New York Times Double Standards? Why Does the Paper Run Op-Eds by Iranian Officials but Not Conservative Americans?

Published June 30th, 2020 - 06:14 GMT
New York Times Double Standards? Why Does the Paper Run Op-Eds by Iranian Officials but Not Conservative Americans?
In his 3 June op-ed published in the NYT, US Senator from Arkansas Tom Cotton had called on US troops to be deployed to cities where Black Lives Matter protests had took place. (Shutterstock: Gil C)

Weeks after the controversy sparked by the US-based newspaper's decision to take down an opinion article written by a Republican senator, Americans are still discussing whether or not the prominent paper has room for all American voices or not.

In his June 3rd op-ed published in the NYT, US Senator from Arkansas Tom Cotton had called on US troops to be deployed to cities where Black Lives Matter protests had erupted following the death of African American George Floyd. The article that ignited a lot of anger among NYT  editors, who argued that his opinion article "threatens lives of Black editors at the paper," forced the paper to review the choice of article and senior editor James Bennet to resign, after calling it "a non-factual" piece.

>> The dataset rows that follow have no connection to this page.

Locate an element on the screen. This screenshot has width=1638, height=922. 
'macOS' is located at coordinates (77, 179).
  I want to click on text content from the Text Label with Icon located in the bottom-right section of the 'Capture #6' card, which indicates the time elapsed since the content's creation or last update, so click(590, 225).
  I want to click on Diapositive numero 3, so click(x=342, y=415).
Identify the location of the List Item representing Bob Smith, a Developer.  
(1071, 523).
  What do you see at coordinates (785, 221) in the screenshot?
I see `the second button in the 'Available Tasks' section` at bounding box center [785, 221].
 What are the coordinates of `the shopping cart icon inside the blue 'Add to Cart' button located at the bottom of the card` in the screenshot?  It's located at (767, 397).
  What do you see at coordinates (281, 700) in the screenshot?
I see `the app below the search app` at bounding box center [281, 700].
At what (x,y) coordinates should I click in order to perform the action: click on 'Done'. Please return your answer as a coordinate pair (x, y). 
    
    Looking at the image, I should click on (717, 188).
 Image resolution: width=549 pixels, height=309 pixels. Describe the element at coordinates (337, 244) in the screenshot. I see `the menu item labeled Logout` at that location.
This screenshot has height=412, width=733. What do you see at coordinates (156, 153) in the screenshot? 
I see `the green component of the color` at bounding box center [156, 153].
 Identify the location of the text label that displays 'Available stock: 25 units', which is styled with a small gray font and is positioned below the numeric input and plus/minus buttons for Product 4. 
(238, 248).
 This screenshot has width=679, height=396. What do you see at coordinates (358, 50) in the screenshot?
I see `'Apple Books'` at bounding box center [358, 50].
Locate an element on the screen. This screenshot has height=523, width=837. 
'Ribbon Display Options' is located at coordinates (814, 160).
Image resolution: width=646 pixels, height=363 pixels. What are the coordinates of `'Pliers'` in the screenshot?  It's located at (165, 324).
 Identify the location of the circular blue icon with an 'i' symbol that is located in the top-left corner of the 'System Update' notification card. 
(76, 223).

While the paper's decision was welcomed by liberal commentators, more conservative voices questioned the NYT's commitment to free speech. 

Some social media users wondered whether the liberal newspaper would rather represent only one part of the country, than allow voices they don't agree with in their opinion section.

Some commentators went on to accuse the NYT of having double standards, highlighting that it has often allowed officials from countries with anti-American stances to run their op-eds, such as the Iranian foreign minister Javad Zarif.